## Aim of the exercise
Can you rewrite every one of the records below, renaming "Gondola" to "Boat" wherever it occurs and leaving everything else untouched?

(Entries drawn from a collection)
----------
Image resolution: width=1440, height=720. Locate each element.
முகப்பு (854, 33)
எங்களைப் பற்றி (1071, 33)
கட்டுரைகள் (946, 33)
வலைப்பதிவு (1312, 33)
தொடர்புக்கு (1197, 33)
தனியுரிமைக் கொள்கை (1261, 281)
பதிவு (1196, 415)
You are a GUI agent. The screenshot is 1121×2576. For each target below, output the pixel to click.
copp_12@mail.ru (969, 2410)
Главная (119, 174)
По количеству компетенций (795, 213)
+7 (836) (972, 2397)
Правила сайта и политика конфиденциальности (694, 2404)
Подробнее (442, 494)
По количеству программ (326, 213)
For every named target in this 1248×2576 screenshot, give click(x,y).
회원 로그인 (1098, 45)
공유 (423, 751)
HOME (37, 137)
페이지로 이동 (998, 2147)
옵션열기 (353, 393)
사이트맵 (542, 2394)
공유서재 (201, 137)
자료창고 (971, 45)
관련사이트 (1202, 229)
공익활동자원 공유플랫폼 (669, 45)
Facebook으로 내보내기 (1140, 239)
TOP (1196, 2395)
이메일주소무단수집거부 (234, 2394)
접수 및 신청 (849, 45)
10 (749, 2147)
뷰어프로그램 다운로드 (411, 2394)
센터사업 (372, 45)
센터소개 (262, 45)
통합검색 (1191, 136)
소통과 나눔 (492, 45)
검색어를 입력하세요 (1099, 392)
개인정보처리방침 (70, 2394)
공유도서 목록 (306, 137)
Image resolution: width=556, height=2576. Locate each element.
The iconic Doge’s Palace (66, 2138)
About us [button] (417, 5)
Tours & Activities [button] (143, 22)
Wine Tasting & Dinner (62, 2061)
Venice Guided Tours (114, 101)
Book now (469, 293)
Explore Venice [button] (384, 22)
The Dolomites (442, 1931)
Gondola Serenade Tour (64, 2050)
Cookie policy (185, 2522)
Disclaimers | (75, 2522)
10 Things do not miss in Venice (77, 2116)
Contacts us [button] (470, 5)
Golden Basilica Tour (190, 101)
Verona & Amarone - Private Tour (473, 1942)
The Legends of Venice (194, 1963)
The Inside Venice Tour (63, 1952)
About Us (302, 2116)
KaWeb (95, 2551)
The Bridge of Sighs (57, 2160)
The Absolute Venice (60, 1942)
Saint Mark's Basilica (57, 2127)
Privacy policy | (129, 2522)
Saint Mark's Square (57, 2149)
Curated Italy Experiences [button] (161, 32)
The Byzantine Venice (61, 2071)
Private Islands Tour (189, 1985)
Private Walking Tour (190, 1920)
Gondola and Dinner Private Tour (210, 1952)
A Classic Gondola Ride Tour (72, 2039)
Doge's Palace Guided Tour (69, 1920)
----------
## Answer
Image resolution: width=1440, height=720. Locate each element.
முகப்பு (854, 33)
எங்களைப் பற்றி (1071, 33)
கட்டுரைகள் (946, 33)
வலைப்பதிவு (1312, 33)
தொடர்புக்கு (1197, 33)
தனியுரிமைக் கொள்கை (1261, 281)
பதிவு (1196, 415)
You are a GUI agent. The screenshot is 1121×2576. For each target below, output the pixel to click.
copp_12@mail.ru (969, 2410)
Главная (119, 174)
По количеству компетенций (795, 213)
+7 (836) (972, 2397)
Правила сайта и политика конфиденциальности (694, 2404)
Подробнее (442, 494)
По количеству программ (326, 213)
For every named target in this 1248×2576 screenshot, give click(x,y).
회원 로그인 (1098, 45)
공유 (423, 751)
HOME (37, 137)
페이지로 이동 (998, 2147)
옵션열기 (353, 393)
사이트맵 (542, 2394)
공유서재 (201, 137)
자료창고 (971, 45)
관련사이트 (1202, 229)
공익활동자원 공유플랫폼 (669, 45)
Facebook으로 내보내기 (1140, 239)
TOP (1196, 2395)
이메일주소무단수집거부 (234, 2394)
접수 및 신청 (849, 45)
10 (749, 2147)
뷰어프로그램 다운로드 (411, 2394)
센터사업 (372, 45)
센터소개 (262, 45)
통합검색 (1191, 136)
소통과 나눔 (492, 45)
검색어를 입력하세요 (1099, 392)
개인정보처리방침 (70, 2394)
공유도서 목록 (306, 137)
Image resolution: width=556, height=2576. Locate each element.
The iconic Doge’s Palace (66, 2138)
About us [button] (417, 5)
Tours & Activities [button] (143, 22)
Wine Tasting & Dinner (62, 2061)
Venice Guided Tours (114, 101)
Book now (469, 293)
Explore Venice [button] (384, 22)
The Dolomites (442, 1931)
Boat Serenade Tour (64, 2050)
Cookie policy (185, 2522)
Disclaimers | (75, 2522)
10 Things do not miss in Venice (77, 2116)
Contacts us [button] (470, 5)
Golden Basilica Tour (190, 101)
Verona & Amarone - Private Tour (473, 1942)
The Legends of Venice (194, 1963)
The Inside Venice Tour (63, 1952)
About Us (302, 2116)
KaWeb (95, 2551)
The Bridge of Sighs (57, 2160)
The Absolute Venice (60, 1942)
Saint Mark's Basilica (57, 2127)
Privacy policy | (129, 2522)
Saint Mark's Square (57, 2149)
Curated Italy Experiences [button] (161, 32)
The Byzantine Venice (61, 2071)
Private Islands Tour (189, 1985)
Private Walking Tour (190, 1920)
Boat and Dinner Private Tour (210, 1952)
A Classic Boat Ride Tour (72, 2039)
Doge's Palace Guided Tour (69, 1920)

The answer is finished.